Records from a dataset:
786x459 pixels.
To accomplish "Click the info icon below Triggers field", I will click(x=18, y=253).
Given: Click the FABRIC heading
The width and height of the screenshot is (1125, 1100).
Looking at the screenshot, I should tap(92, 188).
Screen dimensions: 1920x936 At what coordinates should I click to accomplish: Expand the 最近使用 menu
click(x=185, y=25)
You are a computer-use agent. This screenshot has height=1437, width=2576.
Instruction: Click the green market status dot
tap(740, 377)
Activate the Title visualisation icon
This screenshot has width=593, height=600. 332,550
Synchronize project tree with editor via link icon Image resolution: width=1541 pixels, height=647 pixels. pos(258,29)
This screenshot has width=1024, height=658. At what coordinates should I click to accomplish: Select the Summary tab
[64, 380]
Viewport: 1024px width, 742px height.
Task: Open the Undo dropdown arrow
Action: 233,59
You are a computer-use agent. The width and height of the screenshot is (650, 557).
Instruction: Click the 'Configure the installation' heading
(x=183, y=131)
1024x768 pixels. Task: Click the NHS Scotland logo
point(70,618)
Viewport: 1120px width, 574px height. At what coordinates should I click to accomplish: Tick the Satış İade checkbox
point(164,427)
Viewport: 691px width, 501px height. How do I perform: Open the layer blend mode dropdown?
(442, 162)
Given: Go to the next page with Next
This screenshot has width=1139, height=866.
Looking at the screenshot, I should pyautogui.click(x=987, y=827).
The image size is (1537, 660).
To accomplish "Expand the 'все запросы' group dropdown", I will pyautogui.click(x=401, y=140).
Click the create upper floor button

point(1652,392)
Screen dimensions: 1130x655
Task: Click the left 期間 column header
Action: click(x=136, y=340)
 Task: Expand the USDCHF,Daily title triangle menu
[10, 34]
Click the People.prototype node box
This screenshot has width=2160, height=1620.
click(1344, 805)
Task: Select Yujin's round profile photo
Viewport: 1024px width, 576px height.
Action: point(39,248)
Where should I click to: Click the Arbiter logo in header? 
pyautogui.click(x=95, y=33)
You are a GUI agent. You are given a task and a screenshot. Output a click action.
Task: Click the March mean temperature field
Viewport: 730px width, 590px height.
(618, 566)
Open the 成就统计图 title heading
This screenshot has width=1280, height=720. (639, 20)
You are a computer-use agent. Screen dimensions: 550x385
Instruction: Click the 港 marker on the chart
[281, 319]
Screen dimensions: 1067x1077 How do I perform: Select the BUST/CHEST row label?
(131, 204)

### WHAT YOU WILL DO
Print the lines above, unchanged, from the start of the records to the line with "You are a GUI", including that final line.

### RESULT FOR THIS EXERCISE
786x459 pixels.
To accomplish "Click the info icon below Triggers field", I will click(x=18, y=253).
Given: Click the FABRIC heading
The width and height of the screenshot is (1125, 1100).
Looking at the screenshot, I should tap(92, 188).
Screen dimensions: 1920x936 At what coordinates should I click to accomplish: Expand the 最近使用 menu
click(x=185, y=25)
You are a computer-use agent. This screenshot has height=1437, width=2576.
Instruction: Click the green market status dot
tap(740, 377)
Activate the Title visualisation icon
This screenshot has width=593, height=600. 332,550
Synchronize project tree with editor via link icon Image resolution: width=1541 pixels, height=647 pixels. pos(258,29)
This screenshot has width=1024, height=658. At what coordinates should I click to accomplish: Select the Summary tab
[64, 380]
Viewport: 1024px width, 742px height.
Task: Open the Undo dropdown arrow
Action: 233,59
You are a computer-use agent. The width and height of the screenshot is (650, 557).
Instruction: Click the 'Configure the installation' heading
(x=183, y=131)
1024x768 pixels. Task: Click the NHS Scotland logo
point(70,618)
Viewport: 1120px width, 574px height. At what coordinates should I click to accomplish: Tick the Satış İade checkbox
point(164,427)
Viewport: 691px width, 501px height. How do I perform: Open the layer blend mode dropdown?
(442, 162)
Given: Go to the next page with Next
This screenshot has width=1139, height=866.
Looking at the screenshot, I should pyautogui.click(x=987, y=827).
The image size is (1537, 660).
To accomplish "Expand the 'все запросы' group dropdown", I will pyautogui.click(x=401, y=140).
Click the create upper floor button

point(1652,392)
Screen dimensions: 1130x655
Task: Click the left 期間 column header
Action: click(x=136, y=340)
 Task: Expand the USDCHF,Daily title triangle menu
[10, 34]
Click the People.prototype node box
This screenshot has width=2160, height=1620.
click(1344, 805)
Task: Select Yujin's round profile photo
Viewport: 1024px width, 576px height.
Action: point(39,248)
Where should I click to: Click the Arbiter logo in header? 
pyautogui.click(x=95, y=33)
You are a GUI agent. You are given a task and a screenshot. Output a click action.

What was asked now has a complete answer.